Text provided ->
▼▼▼
No Update on May 1st… but here's some A/V bribes (and resource links)

April 30th, 2009 Steve 2 comments

I’m out of the country until Tuesday May 5th, so the next weekly update won’t be until May 8th. Yes, there’s going to be a dark week; my apologies to anyone whose show is affected, but it’s just too much work to do completely on-line – and I plan to be spending a fair amount of time pool-side and elsewhere. I’ll try to keep the calendar updated, so I’m not leaving my faithful readers completely in the lurch.

To keep you coming back… here are some videos and mp3s of local events of note that happened over the last week or two, or are happening in the next week. I’m actually considering making this a permanent part of the update, as a chance to post some of the internet goodness I haven’t yet figured out how to gracefully include on the site.

Below all the video and audio goodness are a collection of links I use frequently to write my updates (they’ll form the nucleus of the Links page I mean to post – someday), that you might utilize to plan your week without my guidance. ;)

In Comedy, The Subway Series that Ghost Jail Theatre and The Sketchersons collaborated on was a riot. There’s no video available (as far as I know) of either show, but here’s a GJT favourite of mine; Ghost Jail cast member Fraz Wiest (who was qouted exclusively in the Toronto Star article about the show, to Sketcherson cast member Brendan Halloran’s comic chagrin) doing a written on the spot monologue about natural disasters:

Also, those of us who rode the subway were treated to an song written and performed by Sketcherson cast member Daryn McIntyre. In commemoration of the recent passing of comedy legend Bea Arthur, I’m posting a YouTube clip of a song Daryn wrote about her and the other Golden Girls. It starts off familiar, then veers off wonderfully:

In Theatre, “Appetite” closed this past weekend at Theatre Passe Muraille. The clever folks at Volcano Theatre filmed a nifty little promo video that made the rounds on the interweb. The show is going on tour, and may be back again (fingers crossed). Here’s their “advertisement” (and watch it in “HQ”, as you should whenever possible):

Also in theatre, but this time, upcoming: The Summerworks Launch Party is happening May 3rd (one day off this past week’s update). As well as all the great theatre works being teased and previewed, there’s a couple of musical guests, including Nils Edenloff of The Rural Alberta Advantage (Who’ve just been signed to the Saddle Creek label!) .
▲▲▲
Dataset extract ->
▼▼▼
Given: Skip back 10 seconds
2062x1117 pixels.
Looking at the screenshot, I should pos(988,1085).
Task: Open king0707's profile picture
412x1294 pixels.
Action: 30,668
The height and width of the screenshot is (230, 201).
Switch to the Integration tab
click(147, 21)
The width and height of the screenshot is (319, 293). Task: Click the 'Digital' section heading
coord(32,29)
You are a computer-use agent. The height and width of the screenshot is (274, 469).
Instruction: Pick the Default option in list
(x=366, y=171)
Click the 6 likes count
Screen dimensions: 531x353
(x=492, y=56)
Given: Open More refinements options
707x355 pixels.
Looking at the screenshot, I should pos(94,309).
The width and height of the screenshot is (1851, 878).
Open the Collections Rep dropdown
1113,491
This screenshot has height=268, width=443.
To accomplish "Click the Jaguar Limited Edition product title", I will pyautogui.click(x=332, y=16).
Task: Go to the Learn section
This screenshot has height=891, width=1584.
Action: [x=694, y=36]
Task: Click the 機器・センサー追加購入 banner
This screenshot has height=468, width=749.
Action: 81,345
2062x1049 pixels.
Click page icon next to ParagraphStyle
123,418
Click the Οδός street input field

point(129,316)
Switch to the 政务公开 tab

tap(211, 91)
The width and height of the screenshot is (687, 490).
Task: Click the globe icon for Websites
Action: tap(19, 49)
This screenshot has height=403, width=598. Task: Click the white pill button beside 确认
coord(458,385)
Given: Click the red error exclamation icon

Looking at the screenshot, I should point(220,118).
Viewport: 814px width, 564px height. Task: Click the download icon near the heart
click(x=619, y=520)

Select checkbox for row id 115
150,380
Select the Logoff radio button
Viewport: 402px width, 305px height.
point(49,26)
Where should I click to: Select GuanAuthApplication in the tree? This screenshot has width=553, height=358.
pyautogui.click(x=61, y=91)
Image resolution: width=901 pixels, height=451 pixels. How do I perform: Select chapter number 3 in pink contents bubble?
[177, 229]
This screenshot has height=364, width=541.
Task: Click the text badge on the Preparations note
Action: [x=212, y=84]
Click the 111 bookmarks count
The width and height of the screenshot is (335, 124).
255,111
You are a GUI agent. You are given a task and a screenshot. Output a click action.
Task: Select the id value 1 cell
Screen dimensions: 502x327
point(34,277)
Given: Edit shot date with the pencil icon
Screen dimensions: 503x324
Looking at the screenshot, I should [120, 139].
▲▲▲
Challenge 1 -> In the weekly-update blog post, at which venue did "Appetite" close?
Challenge 2 -> Carry on the weekly-update blog post from its final sentence.
The entries have no role in this work.

Written reply 1 -> Theatre Passe Muraille

Written reply 2 ->
Here’s Nils, Amy Cole, and Paul Banwatt in studio, singing “Edmonton“:


The Rural Alberta Advantage – “Edmonton” – HearYa Live Session 4/1/09 from HearYa.com on Vimeo.

While we’re on bands Paul drums with, Woodhands played an incredible set at the Phoenix last weekend, and videographer Jared Sales has put up a couple of great videos of the live performance. Here’s Paul and Dan Werb, jamming out (and rapping!) on “I Can’t See Straight” (again, HD is the way to watch this):

OK, so, this Thursday (tonight), There’s a whole bunch of CD releases to choose from. I’d say that you should pick one based on your mood. If you want to hear some beautiful, soulful folk music from Tamara Lindeman (also a member of Entire Cities, who I wrote about a fair bit in this post), you should head to the Tranzac Club for The Weather Station’s LP release.

The Weather Station – East

Simon Borer, Tamara Lindeman, and Dwight Schenk of The Weather Station. Photo by Meredith Cheesbrough.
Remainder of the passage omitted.